**RECORDS SHOWN:**
▬▬▬

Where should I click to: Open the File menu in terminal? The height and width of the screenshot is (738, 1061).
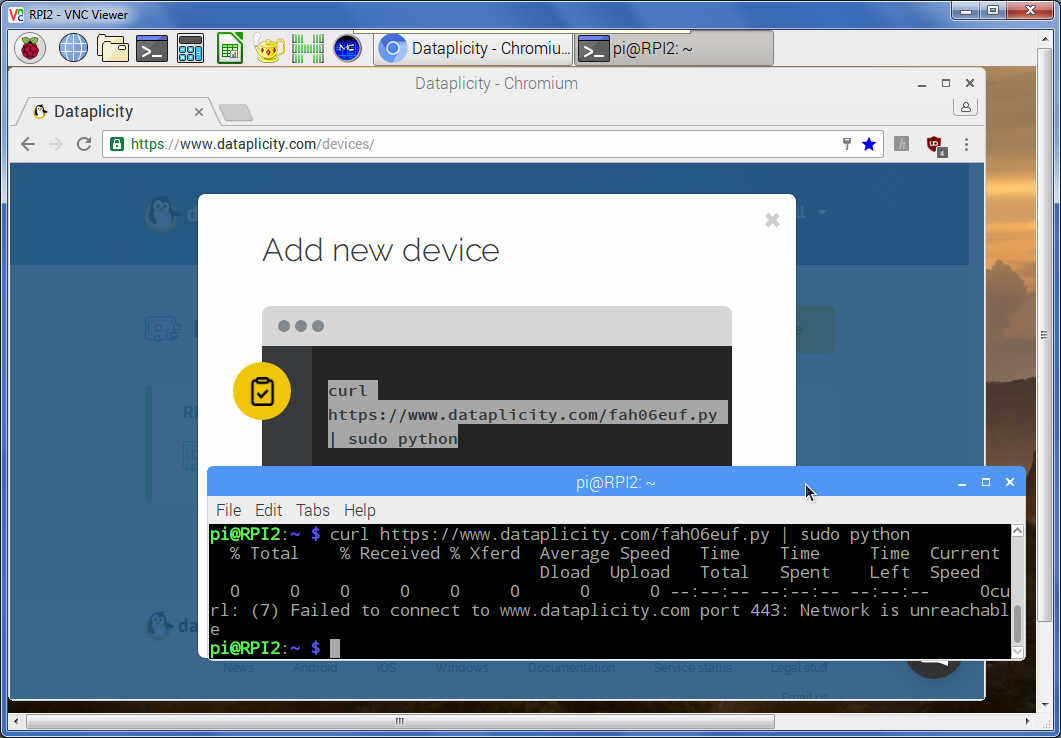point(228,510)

▬▬▬

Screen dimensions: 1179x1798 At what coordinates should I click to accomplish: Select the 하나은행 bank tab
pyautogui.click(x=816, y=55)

▬▬▬

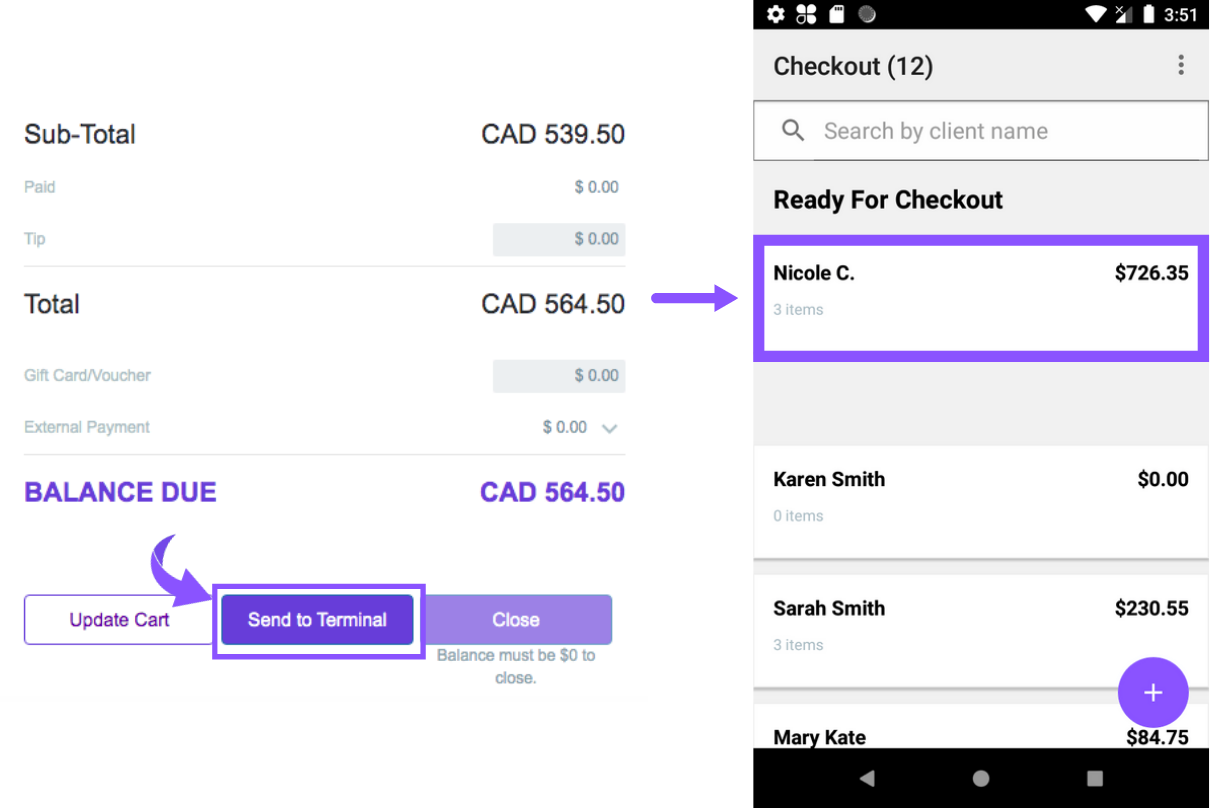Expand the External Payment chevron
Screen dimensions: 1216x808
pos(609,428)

▬▬▬

**GIVEN PROBLEM:** Please transcribe the lines from the line with "Screen dimensions: 1179x1798" through the line with "pyautogui.click(x=816, y=55)", both included, and nothing else.

**RESULT FOR THIS TASK:**
Screen dimensions: 1179x1798 At what coordinates should I click to accomplish: Select the 하나은행 bank tab
pyautogui.click(x=816, y=55)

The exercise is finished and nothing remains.